Demo Video - Onedrive Link
- Enable 720p, lower resolutions look blurry with text
- Kindly note the results in video are poor due to being run on a dual core Macbook Air, results are updated in respective branch README using a Linux server
- Demo Video is on non distributed version - this branch
- CHANGELOG
- Problem Statement
- Architecture
- Replication
- Design Choices
- Implementation
- Documentation
- Tests / Analysis on distributed version
- Improvements
- Caveats
- References
- 26 Jun 2021 - Added Distributed Support
- 30 Apr 2021 - Initial version with demo video
- Key / Value Storage system that "shards," or partitions, the keys over a set of replica groups with read / write support
- RPCs for interaction between clients and servers
- Use PAXOS to replicate shards
- Upon discussion with TA mentor regarding high complexity of PAXOS implementation and unavailability of trusted open source implementations, we had to look for alternatives
- We found that RAFT was the only choice available to us to implement the project
- Each shard is a "replica set" and our final key / value store is a set of shards
- The system we are supposed to build is similar in structure to that of Redis operating in cluster mode as shown below
- Using RAFT Algorithm to handle replication.
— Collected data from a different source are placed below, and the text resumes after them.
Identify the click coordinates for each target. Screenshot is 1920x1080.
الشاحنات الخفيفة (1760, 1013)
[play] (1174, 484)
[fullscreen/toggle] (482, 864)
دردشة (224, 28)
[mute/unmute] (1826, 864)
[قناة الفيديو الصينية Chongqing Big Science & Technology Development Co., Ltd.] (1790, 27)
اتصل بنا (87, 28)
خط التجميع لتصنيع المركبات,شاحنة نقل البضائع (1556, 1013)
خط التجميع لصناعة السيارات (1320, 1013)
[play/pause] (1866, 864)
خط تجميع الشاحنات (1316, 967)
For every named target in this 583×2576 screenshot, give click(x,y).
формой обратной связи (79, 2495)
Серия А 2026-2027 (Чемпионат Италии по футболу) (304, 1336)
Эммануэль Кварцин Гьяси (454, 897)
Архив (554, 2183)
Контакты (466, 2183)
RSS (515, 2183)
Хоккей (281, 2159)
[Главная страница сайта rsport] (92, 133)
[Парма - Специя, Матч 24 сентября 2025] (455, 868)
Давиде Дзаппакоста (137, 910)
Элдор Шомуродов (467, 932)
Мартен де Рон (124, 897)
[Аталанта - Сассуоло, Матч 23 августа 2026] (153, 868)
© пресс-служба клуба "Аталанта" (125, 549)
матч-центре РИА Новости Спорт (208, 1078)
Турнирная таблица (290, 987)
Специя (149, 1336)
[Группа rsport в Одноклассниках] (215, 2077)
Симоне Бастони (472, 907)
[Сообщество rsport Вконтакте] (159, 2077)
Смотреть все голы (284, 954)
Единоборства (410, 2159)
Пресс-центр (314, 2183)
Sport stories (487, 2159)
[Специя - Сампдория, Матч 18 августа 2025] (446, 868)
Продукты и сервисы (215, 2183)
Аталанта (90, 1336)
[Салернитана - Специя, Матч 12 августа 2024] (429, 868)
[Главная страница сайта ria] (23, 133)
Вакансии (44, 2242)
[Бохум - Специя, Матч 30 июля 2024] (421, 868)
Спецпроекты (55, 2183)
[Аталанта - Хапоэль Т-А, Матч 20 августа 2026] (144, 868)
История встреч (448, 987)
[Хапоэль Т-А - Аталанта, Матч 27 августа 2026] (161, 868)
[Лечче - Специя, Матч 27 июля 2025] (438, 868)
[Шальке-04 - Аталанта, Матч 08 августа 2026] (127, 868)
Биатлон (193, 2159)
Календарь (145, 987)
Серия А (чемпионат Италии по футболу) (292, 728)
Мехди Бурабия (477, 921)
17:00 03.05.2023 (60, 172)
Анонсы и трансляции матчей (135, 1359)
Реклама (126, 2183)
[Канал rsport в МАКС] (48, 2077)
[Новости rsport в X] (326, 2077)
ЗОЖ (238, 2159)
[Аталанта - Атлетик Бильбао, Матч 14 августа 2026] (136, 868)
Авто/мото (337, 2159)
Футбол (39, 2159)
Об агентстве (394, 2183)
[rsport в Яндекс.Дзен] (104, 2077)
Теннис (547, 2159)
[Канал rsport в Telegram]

RAFT is primarily a consensus algorithm
- Replication can be posed as consensus algorithm as achieving consensus on operations to perform
- Two industry standard implementations available
- Hasicorp raft https://github.com/hashicorp/raft (go)
- Etcd implementation https://github.com/etcd-io/etcd (go)
- Upon discussion with TA mentor, we stuck to using Hashicorp as etcd itself is a distributed store and we are implementing a version of distributed store
- RAFT implementation is in go lang, hence we should use go lang as part of our implementation
- Instead of building entire pipeline in go lang we choose to use Python as our orchestrating language i.e., logic is implemented in Python where as consensus stays in go
- The primary reasons for this is the Exception Handling feature of Python. Since these are multiple moving parts interacting primarily through use of network calls, many different kinds of errors needs to be handled ranging from timeouts, database errors to raft leader issues etc., Thus having flexible error handling reduces complexity of implementation and time
- Exceptions can be catched at the top in python, i.e., exceptions raised in nested function calls can be catched above
- Where as in go lang we need to pass errors as return values through every call of function and return them to parent function, exception handling is harder to perform
- We extensively used custom exceptions and catched them to detect different cases of exceptions, errors and issues encountered
- Data storage can be done in memory, but we have the following issues
- Doesn't scale easily as more records means more memory requirements but we might not have that much memory available
- Recovery issue, with memory based storage we don't have file based recovery except from the consensus algorithm's logs if any (in case of disk based databases we have files written to disk every time thus can recover from it)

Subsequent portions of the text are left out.